The Cairn Homes development of 6 Hanover Quay, for example, which comprises 120 apartments, a restaurant and cafe, was sold last year by the developer to Carysfort Capital for more than €100 million. Savills Ireland has since been appointed to market the site for rent as Opus but the development will have no social housing. Instead of securing 12 or so of the apartments at the development, at an average gross price of €800,000 per unit, the council opted instead to agree with the developer to acquire 13 units at nearby Castleforbes Square in Dublin 1.

Similarly, the council has also come to an agreement with the developer of the Boland's Mill site on Dublin's Barrow Street.
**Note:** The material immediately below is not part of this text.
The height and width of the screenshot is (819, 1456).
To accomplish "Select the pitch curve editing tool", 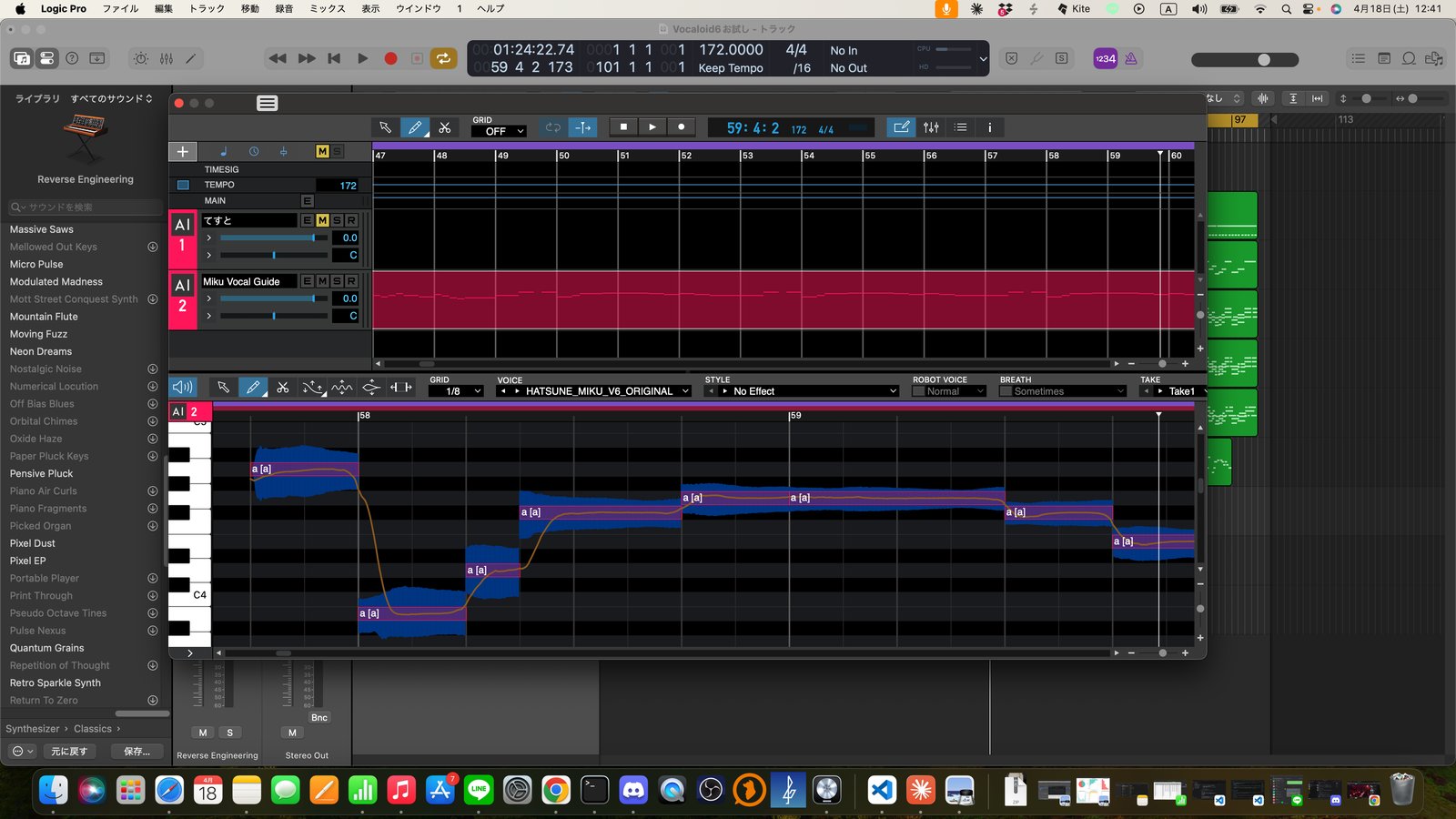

This development will include three landmark buildings with 28,000sq m of office space, 46 apartments, cafes and cultural space. The entire site was sold to internet giant Google last year for about € 300 million. Instead of acquiring four or so apartments at the site, the council will buy three units elsewhere "within the electoral area".

A comparable agreement was reached with developers of the Reflector Building on 8 Hanover Quay. The six-storey office edifice, home to Airbnb and LogmeIn, also contains 40 apartments. But here again rather than acquire four of these units, the council opted for four “off site”, although it did not indicate exactly where.

Political reaction

It is the latest in a series of such agreements. Earlier this year, the council came to an accord with Kennedy Wilson – developers of the Capital Dock on Dublin's Sir John Rogerson's Quay – where apartments are being rented from € 3,300 a month.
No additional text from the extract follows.